*** Begin section ***

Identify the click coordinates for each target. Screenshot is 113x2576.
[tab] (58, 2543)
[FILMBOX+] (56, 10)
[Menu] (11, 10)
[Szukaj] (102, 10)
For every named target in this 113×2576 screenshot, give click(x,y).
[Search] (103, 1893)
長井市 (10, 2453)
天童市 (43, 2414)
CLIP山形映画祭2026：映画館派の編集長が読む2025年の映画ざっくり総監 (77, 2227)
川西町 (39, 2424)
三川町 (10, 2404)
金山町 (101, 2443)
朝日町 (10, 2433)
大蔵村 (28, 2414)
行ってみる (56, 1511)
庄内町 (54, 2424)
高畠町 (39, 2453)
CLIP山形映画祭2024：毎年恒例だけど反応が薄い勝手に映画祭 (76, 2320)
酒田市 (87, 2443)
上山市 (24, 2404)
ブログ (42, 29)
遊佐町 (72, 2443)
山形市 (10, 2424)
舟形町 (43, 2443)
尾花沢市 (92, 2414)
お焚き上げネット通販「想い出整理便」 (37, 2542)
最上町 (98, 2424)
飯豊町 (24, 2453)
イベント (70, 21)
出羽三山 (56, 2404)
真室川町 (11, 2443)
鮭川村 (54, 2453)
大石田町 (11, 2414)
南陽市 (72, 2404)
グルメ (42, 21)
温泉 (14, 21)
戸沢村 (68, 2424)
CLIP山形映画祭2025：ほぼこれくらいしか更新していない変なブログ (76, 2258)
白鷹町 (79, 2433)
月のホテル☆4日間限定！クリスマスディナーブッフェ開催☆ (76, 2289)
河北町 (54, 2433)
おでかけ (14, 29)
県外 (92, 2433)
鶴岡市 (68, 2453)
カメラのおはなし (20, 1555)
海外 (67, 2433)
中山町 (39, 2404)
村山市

*** End section ***

§ What the task asks
Word for word, reproduce the listing from its first line through the line that has "上山市 (24, 2404)" in it, and go no further.

§ Written answer
Identify the click coordinates for each target. Screenshot is 113x2576.
[tab] (58, 2543)
[FILMBOX+] (56, 10)
[Menu] (11, 10)
[Szukaj] (102, 10)
For every named target in this 113×2576 screenshot, give click(x,y).
[Search] (103, 1893)
長井市 (10, 2453)
天童市 (43, 2414)
CLIP山形映画祭2026：映画館派の編集長が読む2025年の映画ざっくり総監 (77, 2227)
川西町 (39, 2424)
三川町 (10, 2404)
金山町 (101, 2443)
朝日町 (10, 2433)
大蔵村 (28, 2414)
行ってみる (56, 1511)
庄内町 (54, 2424)
高畠町 (39, 2453)
CLIP山形映画祭2024：毎年恒例だけど反応が薄い勝手に映画祭 (76, 2320)
酒田市 (87, 2443)
上山市 (24, 2404)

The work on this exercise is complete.